If I’d woken up and been told that, due to a bout of amnesia I’d been flown to Madrid, then I could easily believe that’s where I’d landed. Seriously – Santiago is a smart, modern city with efficient public transport, occassional traffic jams, and lots of foreigners trying to make a buck. It feels like the most European city I’ve yet visited outside of Europe. Of course, there are parts of Lima and Cuzco that can pull the trick off too, but only in parts.
The only problem and downside really is that Marcela, whose place I’m staying at, has had to fly back to Madrid at short notice. She’s very kindly allowed me to use her apartment and said “treat it like your own home.” Silly girl. But lucky for her, there are no car parts handy for me to strip in the kitchen, so the damage is likely to be limited.
I’ve yet to explore Santiago fully – that’s tomorrow’s job. I tried to find the centre of nightlife in Bellavista, and it seemed ok enough, but not especially attractive to a guy on his own (although there are ruder bars I could try, I decided not to) and so I got a touch bored trying to get drunk alone. Instead I went back to the Metro station and discovered that it’s closed by midnight! Modern public transport yes, but don’t expect it to be open at all hours. This presented me with a tricky problem – the taxi driver had never heard of where the apartment was, nor could I actually tell him about anything nearby. Eventually I remembered the names of a couple of hotels and he dutifully dropped me off outside Hooters.

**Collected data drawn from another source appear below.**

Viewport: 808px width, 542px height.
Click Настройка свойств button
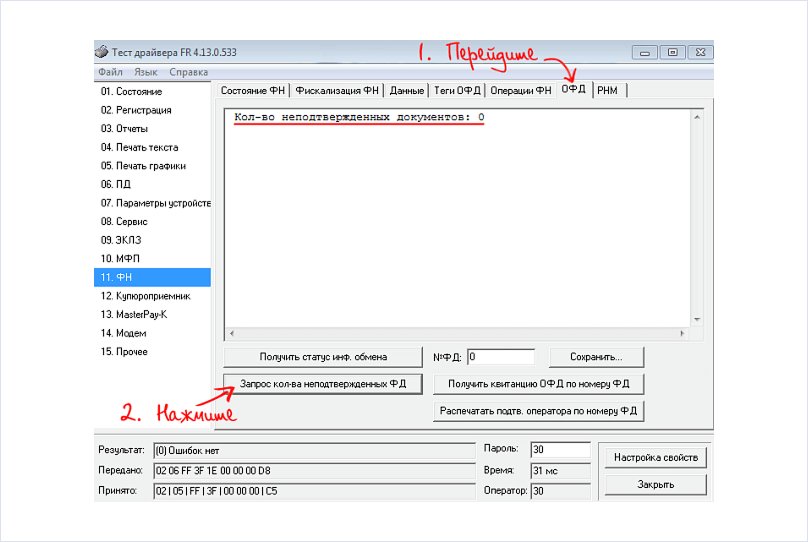(656, 458)
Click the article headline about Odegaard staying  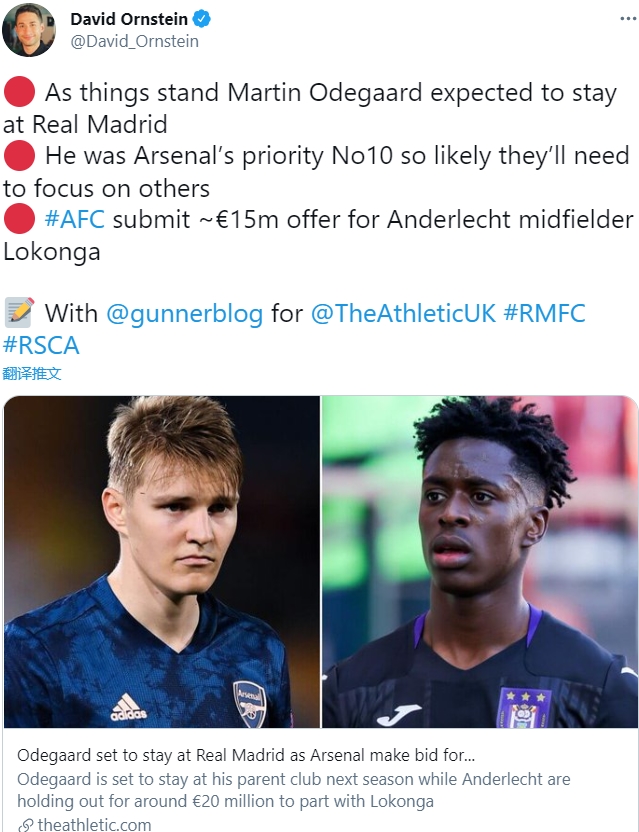coord(246,755)
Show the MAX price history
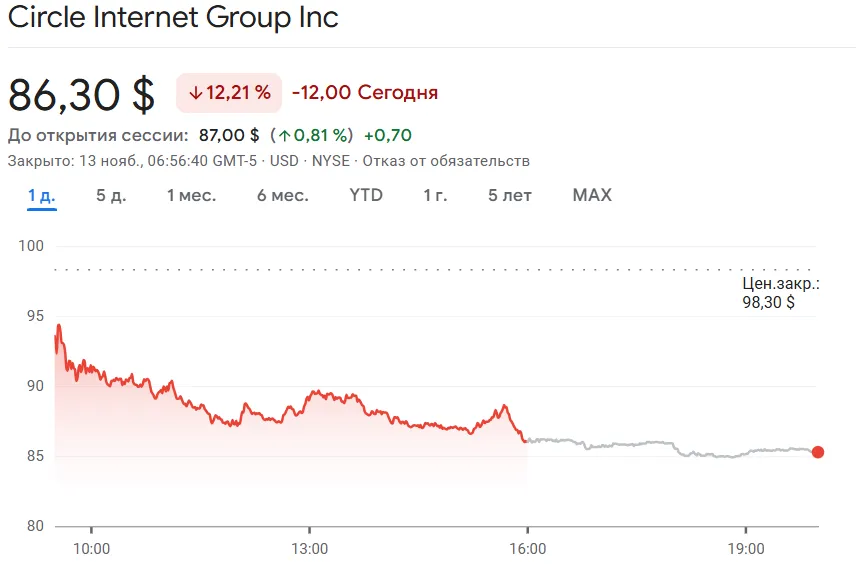Screen dimensions: 856x568 pos(592,195)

Well, I had to didn’t I? I’ve heard of this place. Americans talk about these bars all the time. I assumed it was a quasi-religious place, given the reverence some held for it. It’s actually a bar where you are served by busty girls in hotpants, flesh coloured tights (which hide any cellulite – I’ve dated dancers, I know their tricks) and tight, slightly skimpy tops. That really is their only USP – the beer, food and atmosphere is about average. The girls are, I think, trained to look at you and bat their eyelids in such a way as to make guys think they fancy them. But anyone with half a brain will realise it’s an act. But I suppose the regulars are the ones that enjoy this game, and that’s presumably how the firm makes its money. Still, having heard so much about the place it was nice to get it out of my system.
And they played damn Beatles music. Everywhere I go in the world, The Beatles. I mean, good group and all, but it’s like I can never get away from Liverpool at times. I was standing on top of a mountain and got chatting to a guy from Concepcion. And what were his parting words? “You’ll never walk alone.”